Reputation: 1
In R, I am using the package foreach
with doMPI
in a wrapper script run an external model many times in parallel on a cluster. Each MPI process gets one parameter point for which to execute the model.
However, to run this, there's also a bit of pre- and post-processing -- making some folders first, and aggregating the results at the end. This is also parallelisable, but not with the same number of jobs as the main model runs.

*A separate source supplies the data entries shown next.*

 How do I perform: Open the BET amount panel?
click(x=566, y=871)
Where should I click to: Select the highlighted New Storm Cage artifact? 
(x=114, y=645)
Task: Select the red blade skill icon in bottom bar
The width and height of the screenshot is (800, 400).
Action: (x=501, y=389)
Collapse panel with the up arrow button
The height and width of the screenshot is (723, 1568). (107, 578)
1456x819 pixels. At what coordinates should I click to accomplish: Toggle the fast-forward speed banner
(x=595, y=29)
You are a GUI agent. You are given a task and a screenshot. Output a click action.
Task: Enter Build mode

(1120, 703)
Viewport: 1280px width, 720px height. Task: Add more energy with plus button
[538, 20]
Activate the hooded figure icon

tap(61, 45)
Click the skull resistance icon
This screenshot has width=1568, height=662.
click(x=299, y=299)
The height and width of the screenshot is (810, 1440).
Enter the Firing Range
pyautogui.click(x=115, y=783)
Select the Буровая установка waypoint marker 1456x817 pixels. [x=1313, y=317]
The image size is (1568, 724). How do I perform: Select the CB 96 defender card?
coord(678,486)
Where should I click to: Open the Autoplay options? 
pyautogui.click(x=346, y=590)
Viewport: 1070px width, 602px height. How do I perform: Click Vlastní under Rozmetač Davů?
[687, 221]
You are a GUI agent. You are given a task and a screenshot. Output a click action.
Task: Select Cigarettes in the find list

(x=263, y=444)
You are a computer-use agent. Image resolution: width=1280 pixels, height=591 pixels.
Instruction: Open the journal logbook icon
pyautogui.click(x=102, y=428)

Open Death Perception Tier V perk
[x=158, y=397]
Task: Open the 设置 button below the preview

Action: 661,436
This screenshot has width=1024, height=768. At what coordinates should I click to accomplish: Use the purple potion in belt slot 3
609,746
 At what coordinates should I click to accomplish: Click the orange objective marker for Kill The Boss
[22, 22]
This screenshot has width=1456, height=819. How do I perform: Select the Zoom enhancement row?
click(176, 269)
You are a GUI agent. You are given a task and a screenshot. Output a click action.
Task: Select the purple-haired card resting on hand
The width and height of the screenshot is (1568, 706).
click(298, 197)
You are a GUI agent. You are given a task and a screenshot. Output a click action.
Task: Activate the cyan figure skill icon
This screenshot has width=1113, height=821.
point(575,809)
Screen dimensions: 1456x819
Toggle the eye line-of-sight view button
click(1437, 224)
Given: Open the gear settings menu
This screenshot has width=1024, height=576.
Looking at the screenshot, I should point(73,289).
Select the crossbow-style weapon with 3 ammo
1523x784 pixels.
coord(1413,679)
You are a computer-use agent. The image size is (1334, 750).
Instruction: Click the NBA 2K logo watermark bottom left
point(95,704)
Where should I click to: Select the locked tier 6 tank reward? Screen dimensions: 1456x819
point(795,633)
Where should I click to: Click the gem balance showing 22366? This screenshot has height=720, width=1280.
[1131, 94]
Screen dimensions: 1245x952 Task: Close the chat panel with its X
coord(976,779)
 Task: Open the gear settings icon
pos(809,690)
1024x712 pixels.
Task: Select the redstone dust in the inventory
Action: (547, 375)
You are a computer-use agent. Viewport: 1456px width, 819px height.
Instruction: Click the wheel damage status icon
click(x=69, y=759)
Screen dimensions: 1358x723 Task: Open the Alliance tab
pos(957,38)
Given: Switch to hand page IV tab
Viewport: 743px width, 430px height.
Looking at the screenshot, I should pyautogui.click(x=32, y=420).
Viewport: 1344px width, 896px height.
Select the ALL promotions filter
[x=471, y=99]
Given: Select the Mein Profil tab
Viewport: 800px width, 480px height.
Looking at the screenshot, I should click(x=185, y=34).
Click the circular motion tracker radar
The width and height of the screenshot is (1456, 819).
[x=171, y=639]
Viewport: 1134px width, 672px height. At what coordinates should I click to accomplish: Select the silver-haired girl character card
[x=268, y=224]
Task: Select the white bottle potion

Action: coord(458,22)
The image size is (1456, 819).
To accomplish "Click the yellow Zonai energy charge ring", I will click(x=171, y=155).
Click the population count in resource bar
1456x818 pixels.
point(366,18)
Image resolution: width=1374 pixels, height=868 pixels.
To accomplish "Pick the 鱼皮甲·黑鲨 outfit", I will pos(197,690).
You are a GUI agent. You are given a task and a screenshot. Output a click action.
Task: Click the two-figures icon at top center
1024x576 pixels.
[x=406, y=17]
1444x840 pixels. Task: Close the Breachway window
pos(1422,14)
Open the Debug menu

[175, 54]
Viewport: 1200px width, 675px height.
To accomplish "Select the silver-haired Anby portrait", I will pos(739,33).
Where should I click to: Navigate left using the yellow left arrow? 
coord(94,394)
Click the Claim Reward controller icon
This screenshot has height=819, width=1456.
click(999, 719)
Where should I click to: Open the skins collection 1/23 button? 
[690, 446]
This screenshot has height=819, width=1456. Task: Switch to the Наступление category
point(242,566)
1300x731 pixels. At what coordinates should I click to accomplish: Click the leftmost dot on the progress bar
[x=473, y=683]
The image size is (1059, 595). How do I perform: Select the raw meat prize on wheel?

The way I've handled it is by using multiple subsequent foreach
loops in the script. First one that makes the folders, then when that's ended, another to run the model. And this is where, despite consulting the documentation, I am a little green on how the doMPI package works in detail, and how MPI works more generally, I guess: Am I guaranteed that all MPI processes in loop 1 finish before any work is done in loop 2? This would be a necessity for the script logic. If not, are there any magic MPI commands I could use to enforce my desired behaviour? Does it make any sense to close and reopen the cluster, even? Or is that stupid? Like,
foreach (i1=1:N1) %dopar% {
loopy loop number 1
}
# Stop the MPI cluster and start it again:
closeCluster(cl)
cl = startMPIcluster()
registerDoMPI(cl)
foreach (i2=1:N2) %dopar% {
loopy loop number 2
}
Thanks!
Upvotes: 0
Views: 92